Provided entries
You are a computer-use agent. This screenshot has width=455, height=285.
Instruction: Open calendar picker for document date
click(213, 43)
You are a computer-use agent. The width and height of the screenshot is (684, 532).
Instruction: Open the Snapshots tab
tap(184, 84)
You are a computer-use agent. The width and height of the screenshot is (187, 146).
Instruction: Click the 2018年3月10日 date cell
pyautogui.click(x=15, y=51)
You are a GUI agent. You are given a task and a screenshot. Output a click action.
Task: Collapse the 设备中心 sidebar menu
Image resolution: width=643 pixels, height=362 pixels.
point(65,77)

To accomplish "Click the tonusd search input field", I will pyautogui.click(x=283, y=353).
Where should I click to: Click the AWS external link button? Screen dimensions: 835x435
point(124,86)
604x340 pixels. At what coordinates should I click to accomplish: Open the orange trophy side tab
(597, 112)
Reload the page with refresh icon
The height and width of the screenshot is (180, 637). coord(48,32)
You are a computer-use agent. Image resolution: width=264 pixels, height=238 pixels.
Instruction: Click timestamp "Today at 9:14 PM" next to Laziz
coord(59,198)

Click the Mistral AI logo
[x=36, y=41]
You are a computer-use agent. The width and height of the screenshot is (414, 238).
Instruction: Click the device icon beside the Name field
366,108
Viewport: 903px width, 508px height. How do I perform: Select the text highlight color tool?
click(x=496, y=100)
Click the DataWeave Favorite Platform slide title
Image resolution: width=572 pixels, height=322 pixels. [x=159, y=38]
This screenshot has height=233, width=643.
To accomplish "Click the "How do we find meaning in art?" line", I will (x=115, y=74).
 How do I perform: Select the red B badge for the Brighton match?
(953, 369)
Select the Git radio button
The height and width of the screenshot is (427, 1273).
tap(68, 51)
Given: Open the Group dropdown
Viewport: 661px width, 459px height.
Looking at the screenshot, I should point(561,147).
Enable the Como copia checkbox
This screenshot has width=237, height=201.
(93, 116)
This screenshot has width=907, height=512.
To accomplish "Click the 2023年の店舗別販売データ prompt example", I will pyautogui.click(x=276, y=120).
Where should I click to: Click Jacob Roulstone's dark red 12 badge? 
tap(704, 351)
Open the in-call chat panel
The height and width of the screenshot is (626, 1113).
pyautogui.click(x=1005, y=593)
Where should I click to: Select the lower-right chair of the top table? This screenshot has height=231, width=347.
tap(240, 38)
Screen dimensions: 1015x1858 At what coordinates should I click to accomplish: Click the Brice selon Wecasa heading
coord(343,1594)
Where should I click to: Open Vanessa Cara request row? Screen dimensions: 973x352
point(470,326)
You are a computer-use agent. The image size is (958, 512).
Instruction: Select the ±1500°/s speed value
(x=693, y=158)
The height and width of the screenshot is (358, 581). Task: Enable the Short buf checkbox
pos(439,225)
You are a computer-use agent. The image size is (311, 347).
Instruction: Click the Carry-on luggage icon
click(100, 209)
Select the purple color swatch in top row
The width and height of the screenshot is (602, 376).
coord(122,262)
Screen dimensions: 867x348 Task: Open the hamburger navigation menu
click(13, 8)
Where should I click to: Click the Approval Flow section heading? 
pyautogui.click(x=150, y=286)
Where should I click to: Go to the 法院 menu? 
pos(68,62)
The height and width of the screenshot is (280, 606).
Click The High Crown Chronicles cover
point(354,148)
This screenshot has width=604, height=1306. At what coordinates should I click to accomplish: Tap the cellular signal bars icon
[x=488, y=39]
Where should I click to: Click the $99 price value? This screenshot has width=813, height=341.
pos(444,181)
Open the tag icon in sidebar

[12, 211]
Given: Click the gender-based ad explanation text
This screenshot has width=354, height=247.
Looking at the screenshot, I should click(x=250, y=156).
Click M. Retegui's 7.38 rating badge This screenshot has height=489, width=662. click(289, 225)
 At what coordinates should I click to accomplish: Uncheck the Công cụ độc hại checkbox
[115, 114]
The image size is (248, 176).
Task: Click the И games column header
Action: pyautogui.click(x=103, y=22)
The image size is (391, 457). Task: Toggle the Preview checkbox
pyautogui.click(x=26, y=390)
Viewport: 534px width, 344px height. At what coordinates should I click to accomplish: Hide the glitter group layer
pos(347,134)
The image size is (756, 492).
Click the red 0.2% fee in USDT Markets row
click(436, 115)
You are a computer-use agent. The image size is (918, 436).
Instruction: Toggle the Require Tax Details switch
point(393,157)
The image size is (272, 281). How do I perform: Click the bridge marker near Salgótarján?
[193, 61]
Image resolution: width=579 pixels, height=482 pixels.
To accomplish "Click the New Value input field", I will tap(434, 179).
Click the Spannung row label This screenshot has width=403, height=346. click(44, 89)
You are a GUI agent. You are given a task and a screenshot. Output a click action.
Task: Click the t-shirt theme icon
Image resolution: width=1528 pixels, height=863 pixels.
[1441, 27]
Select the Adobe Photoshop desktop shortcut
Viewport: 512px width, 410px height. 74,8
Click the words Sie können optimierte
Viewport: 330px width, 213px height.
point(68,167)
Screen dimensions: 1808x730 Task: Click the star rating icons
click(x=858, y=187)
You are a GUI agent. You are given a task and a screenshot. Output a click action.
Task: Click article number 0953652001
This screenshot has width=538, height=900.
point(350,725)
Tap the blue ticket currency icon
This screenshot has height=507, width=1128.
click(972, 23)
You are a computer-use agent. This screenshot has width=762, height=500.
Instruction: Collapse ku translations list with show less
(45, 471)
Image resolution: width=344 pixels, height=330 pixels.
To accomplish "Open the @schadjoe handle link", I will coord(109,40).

Your task
Reprint every entry exactly.

Answer to this problem
You are a computer-use agent. This screenshot has width=455, height=285.
Instruction: Open calendar picker for document date
click(213, 43)
You are a computer-use agent. The width and height of the screenshot is (684, 532).
Instruction: Open the Snapshots tab
tap(184, 84)
You are a computer-use agent. The width and height of the screenshot is (187, 146).
Instruction: Click the 2018年3月10日 date cell
pyautogui.click(x=15, y=51)
You are a GUI agent. You are given a task and a screenshot. Output a click action.
Task: Collapse the 设备中心 sidebar menu
Image resolution: width=643 pixels, height=362 pixels.
point(65,77)

To accomplish "Click the tonusd search input field", I will pyautogui.click(x=283, y=353).
Where should I click to: Click the AWS external link button? Screen dimensions: 835x435
point(124,86)
604x340 pixels. At what coordinates should I click to accomplish: Open the orange trophy side tab
(597, 112)
Reload the page with refresh icon
The height and width of the screenshot is (180, 637). coord(48,32)
You are a computer-use agent. Image resolution: width=264 pixels, height=238 pixels.
Instruction: Click timestamp "Today at 9:14 PM" next to Laziz
coord(59,198)

Click the Mistral AI logo
[x=36, y=41]
You are a computer-use agent. The width and height of the screenshot is (414, 238).
Instruction: Click the device icon beside the Name field
366,108
Viewport: 903px width, 508px height. How do I perform: Select the text highlight color tool?
click(x=496, y=100)
Click the DataWeave Favorite Platform slide title
Image resolution: width=572 pixels, height=322 pixels. [x=159, y=38]
This screenshot has height=233, width=643.
To accomplish "Click the "How do we find meaning in art?" line", I will (x=115, y=74).
 How do I perform: Select the red B badge for the Brighton match?
(953, 369)
Select the Git radio button
The height and width of the screenshot is (427, 1273).
tap(68, 51)
Given: Open the Group dropdown
Viewport: 661px width, 459px height.
Looking at the screenshot, I should point(561,147).
Enable the Como copia checkbox
This screenshot has width=237, height=201.
(93, 116)
This screenshot has width=907, height=512.
To accomplish "Click the 2023年の店舗別販売データ prompt example", I will pyautogui.click(x=276, y=120).
Where should I click to: Click Jacob Roulstone's dark red 12 badge? 
tap(704, 351)
Open the in-call chat panel
The height and width of the screenshot is (626, 1113).
pyautogui.click(x=1005, y=593)
Where should I click to: Select the lower-right chair of the top table? This screenshot has height=231, width=347.
tap(240, 38)
Screen dimensions: 1015x1858 At what coordinates should I click to accomplish: Click the Brice selon Wecasa heading
coord(343,1594)
Where should I click to: Open Vanessa Cara request row? Screen dimensions: 973x352
point(470,326)
You are a computer-use agent. The image size is (958, 512).
Instruction: Select the ±1500°/s speed value
(x=693, y=158)
The height and width of the screenshot is (358, 581). Task: Enable the Short buf checkbox
pos(439,225)
You are a computer-use agent. The image size is (311, 347).
Instruction: Click the Carry-on luggage icon
click(100, 209)
Select the purple color swatch in top row
The width and height of the screenshot is (602, 376).
coord(122,262)
Screen dimensions: 867x348 Task: Open the hamburger navigation menu
click(13, 8)
Where should I click to: Click the Approval Flow section heading? 
pyautogui.click(x=150, y=286)
Where should I click to: Go to the 法院 menu? 
pos(68,62)
The height and width of the screenshot is (280, 606).
Click The High Crown Chronicles cover
point(354,148)
This screenshot has width=604, height=1306. At what coordinates should I click to accomplish: Tap the cellular signal bars icon
[x=488, y=39]
Where should I click to: Click the $99 price value? This screenshot has width=813, height=341.
pos(444,181)
Open the tag icon in sidebar

[12, 211]
Given: Click the gender-based ad explanation text
This screenshot has width=354, height=247.
Looking at the screenshot, I should click(x=250, y=156).
Click M. Retegui's 7.38 rating badge This screenshot has height=489, width=662. click(289, 225)
 At what coordinates should I click to accomplish: Uncheck the Công cụ độc hại checkbox
[115, 114]
The image size is (248, 176).
Task: Click the И games column header
Action: pyautogui.click(x=103, y=22)
The image size is (391, 457). Task: Toggle the Preview checkbox
pyautogui.click(x=26, y=390)
Viewport: 534px width, 344px height. At what coordinates should I click to accomplish: Hide the glitter group layer
pos(347,134)
The image size is (756, 492).
Click the red 0.2% fee in USDT Markets row
click(436, 115)
You are a computer-use agent. The image size is (918, 436).
Instruction: Toggle the Require Tax Details switch
point(393,157)
The image size is (272, 281). How do I perform: Click the bridge marker near Salgótarján?
[193, 61]
Image resolution: width=579 pixels, height=482 pixels.
To accomplish "Click the New Value input field", I will tap(434, 179).
Click the Spannung row label This screenshot has width=403, height=346. click(44, 89)
You are a GUI agent. You are given a task and a screenshot. Output a click action.
Task: Click the t-shirt theme icon
Image resolution: width=1528 pixels, height=863 pixels.
[1441, 27]
Select the Adobe Photoshop desktop shortcut
Viewport: 512px width, 410px height. 74,8
Click the words Sie können optimierte
Viewport: 330px width, 213px height.
point(68,167)
Screen dimensions: 1808x730 Task: Click the star rating icons
click(x=858, y=187)
You are a GUI agent. You are given a task and a screenshot. Output a click action.
Task: Click article number 0953652001
This screenshot has width=538, height=900.
point(350,725)
Tap the blue ticket currency icon
This screenshot has height=507, width=1128.
click(972, 23)
You are a computer-use agent. This screenshot has width=762, height=500.
Instruction: Collapse ku translations list with show less
(45, 471)
Image resolution: width=344 pixels, height=330 pixels.
To accomplish "Open the @schadjoe handle link", I will coord(109,40).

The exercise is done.